(TASK ITEM) Transcribe the full listing exactly.

+ + + + + + +

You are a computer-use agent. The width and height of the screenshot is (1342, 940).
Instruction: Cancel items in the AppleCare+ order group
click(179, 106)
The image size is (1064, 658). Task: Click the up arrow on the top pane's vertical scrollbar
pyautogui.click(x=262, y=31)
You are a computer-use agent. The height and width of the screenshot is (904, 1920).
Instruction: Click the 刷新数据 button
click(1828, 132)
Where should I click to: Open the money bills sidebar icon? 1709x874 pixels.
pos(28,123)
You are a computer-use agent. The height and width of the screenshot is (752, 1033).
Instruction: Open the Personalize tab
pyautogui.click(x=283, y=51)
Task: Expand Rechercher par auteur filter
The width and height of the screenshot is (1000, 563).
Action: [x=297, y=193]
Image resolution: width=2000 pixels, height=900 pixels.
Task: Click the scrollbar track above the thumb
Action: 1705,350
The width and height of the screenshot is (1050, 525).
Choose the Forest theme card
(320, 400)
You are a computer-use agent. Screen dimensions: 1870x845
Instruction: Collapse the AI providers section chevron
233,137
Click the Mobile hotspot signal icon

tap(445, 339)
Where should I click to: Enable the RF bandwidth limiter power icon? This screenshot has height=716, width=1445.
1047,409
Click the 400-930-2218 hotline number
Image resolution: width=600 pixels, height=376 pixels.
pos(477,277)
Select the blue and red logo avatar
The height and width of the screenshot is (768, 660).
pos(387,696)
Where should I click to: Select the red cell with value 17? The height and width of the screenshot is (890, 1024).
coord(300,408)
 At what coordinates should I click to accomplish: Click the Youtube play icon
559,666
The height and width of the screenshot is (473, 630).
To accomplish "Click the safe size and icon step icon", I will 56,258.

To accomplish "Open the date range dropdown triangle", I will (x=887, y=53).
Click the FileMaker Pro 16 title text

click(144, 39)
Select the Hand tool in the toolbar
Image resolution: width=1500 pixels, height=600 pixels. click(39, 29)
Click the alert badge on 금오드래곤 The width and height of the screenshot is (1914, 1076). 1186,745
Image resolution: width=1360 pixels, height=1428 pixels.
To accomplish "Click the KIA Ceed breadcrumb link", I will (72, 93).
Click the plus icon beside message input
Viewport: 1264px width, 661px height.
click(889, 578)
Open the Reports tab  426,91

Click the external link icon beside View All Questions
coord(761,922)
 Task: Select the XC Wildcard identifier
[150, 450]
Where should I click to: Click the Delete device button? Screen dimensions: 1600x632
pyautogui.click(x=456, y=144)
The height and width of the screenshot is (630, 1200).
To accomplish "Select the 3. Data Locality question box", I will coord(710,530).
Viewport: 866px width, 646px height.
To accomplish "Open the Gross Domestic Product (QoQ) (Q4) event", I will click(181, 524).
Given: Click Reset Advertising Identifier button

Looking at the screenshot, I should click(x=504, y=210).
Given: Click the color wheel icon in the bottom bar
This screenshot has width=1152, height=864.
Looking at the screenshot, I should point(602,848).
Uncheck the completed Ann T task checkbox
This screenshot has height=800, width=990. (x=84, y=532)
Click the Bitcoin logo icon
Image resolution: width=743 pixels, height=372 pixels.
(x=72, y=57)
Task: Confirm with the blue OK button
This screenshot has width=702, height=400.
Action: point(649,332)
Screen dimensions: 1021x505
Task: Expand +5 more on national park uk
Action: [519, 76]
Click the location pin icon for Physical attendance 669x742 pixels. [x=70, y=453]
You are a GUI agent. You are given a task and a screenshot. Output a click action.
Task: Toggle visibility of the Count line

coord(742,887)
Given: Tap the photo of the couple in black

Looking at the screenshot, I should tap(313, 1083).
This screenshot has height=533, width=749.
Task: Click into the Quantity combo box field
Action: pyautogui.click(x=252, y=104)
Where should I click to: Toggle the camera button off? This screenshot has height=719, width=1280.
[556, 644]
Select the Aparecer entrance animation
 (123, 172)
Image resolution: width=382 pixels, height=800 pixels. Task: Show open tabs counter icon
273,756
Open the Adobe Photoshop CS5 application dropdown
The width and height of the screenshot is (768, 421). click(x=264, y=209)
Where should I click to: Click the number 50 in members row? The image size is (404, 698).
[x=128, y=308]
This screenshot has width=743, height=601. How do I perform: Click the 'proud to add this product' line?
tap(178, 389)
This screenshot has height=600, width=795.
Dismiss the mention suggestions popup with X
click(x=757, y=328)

+ + + + + + +

(RESULT OF THE EXERCISE)
You are a computer-use agent. The width and height of the screenshot is (1342, 940).
Instruction: Cancel items in the AppleCare+ order group
click(179, 106)
The image size is (1064, 658). Task: Click the up arrow on the top pane's vertical scrollbar
pyautogui.click(x=262, y=31)
You are a computer-use agent. The height and width of the screenshot is (904, 1920).
Instruction: Click the 刷新数据 button
click(1828, 132)
Where should I click to: Open the money bills sidebar icon? 1709x874 pixels.
pos(28,123)
You are a computer-use agent. The height and width of the screenshot is (752, 1033).
Instruction: Open the Personalize tab
pyautogui.click(x=283, y=51)
Task: Expand Rechercher par auteur filter
The width and height of the screenshot is (1000, 563).
Action: [x=297, y=193]
Image resolution: width=2000 pixels, height=900 pixels.
Task: Click the scrollbar track above the thumb
Action: 1705,350
The width and height of the screenshot is (1050, 525).
Choose the Forest theme card
(320, 400)
You are a computer-use agent. Screen dimensions: 1870x845
Instruction: Collapse the AI providers section chevron
233,137
Click the Mobile hotspot signal icon

tap(445, 339)
Where should I click to: Enable the RF bandwidth limiter power icon? This screenshot has height=716, width=1445.
1047,409
Click the 400-930-2218 hotline number
Image resolution: width=600 pixels, height=376 pixels.
pos(477,277)
Select the blue and red logo avatar
The height and width of the screenshot is (768, 660).
pos(387,696)
Where should I click to: Select the red cell with value 17? The height and width of the screenshot is (890, 1024).
coord(300,408)
 At what coordinates should I click to accomplish: Click the Youtube play icon
559,666
The height and width of the screenshot is (473, 630).
To accomplish "Click the safe size and icon step icon", I will 56,258.

To accomplish "Open the date range dropdown triangle", I will (x=887, y=53).
Click the FileMaker Pro 16 title text

click(144, 39)
Select the Hand tool in the toolbar
Image resolution: width=1500 pixels, height=600 pixels. click(39, 29)
Click the alert badge on 금오드래곤 The width and height of the screenshot is (1914, 1076). 1186,745
Image resolution: width=1360 pixels, height=1428 pixels.
To accomplish "Click the KIA Ceed breadcrumb link", I will (72, 93).
Click the plus icon beside message input
Viewport: 1264px width, 661px height.
click(889, 578)
Open the Reports tab  426,91

Click the external link icon beside View All Questions
coord(761,922)
 Task: Select the XC Wildcard identifier
[150, 450]
Where should I click to: Click the Delete device button? Screen dimensions: 1600x632
pyautogui.click(x=456, y=144)
The height and width of the screenshot is (630, 1200).
To accomplish "Select the 3. Data Locality question box", I will coord(710,530).
Viewport: 866px width, 646px height.
To accomplish "Open the Gross Domestic Product (QoQ) (Q4) event", I will click(181, 524).
Given: Click Reset Advertising Identifier button

Looking at the screenshot, I should click(x=504, y=210).
Given: Click the color wheel icon in the bottom bar
This screenshot has width=1152, height=864.
Looking at the screenshot, I should point(602,848).
Uncheck the completed Ann T task checkbox
This screenshot has height=800, width=990. (x=84, y=532)
Click the Bitcoin logo icon
Image resolution: width=743 pixels, height=372 pixels.
(x=72, y=57)
Task: Confirm with the blue OK button
This screenshot has width=702, height=400.
Action: point(649,332)
Screen dimensions: 1021x505
Task: Expand +5 more on national park uk
Action: [519, 76]
Click the location pin icon for Physical attendance 669x742 pixels. [x=70, y=453]
You are a GUI agent. You are given a task and a screenshot. Output a click action.
Task: Toggle visibility of the Count line

coord(742,887)
Given: Tap the photo of the couple in black

Looking at the screenshot, I should tap(313, 1083).
This screenshot has height=533, width=749.
Task: Click into the Quantity combo box field
Action: pyautogui.click(x=252, y=104)
Where should I click to: Toggle the camera button off? This screenshot has height=719, width=1280.
[556, 644]
Select the Aparecer entrance animation
 (123, 172)
Image resolution: width=382 pixels, height=800 pixels. Task: Show open tabs counter icon
273,756
Open the Adobe Photoshop CS5 application dropdown
The width and height of the screenshot is (768, 421). click(x=264, y=209)
Where should I click to: Click the number 50 in members row? The image size is (404, 698).
[x=128, y=308]
This screenshot has width=743, height=601. How do I perform: Click the 'proud to add this product' line?
tap(178, 389)
This screenshot has height=600, width=795.
Dismiss the mention suggestions popup with X
click(x=757, y=328)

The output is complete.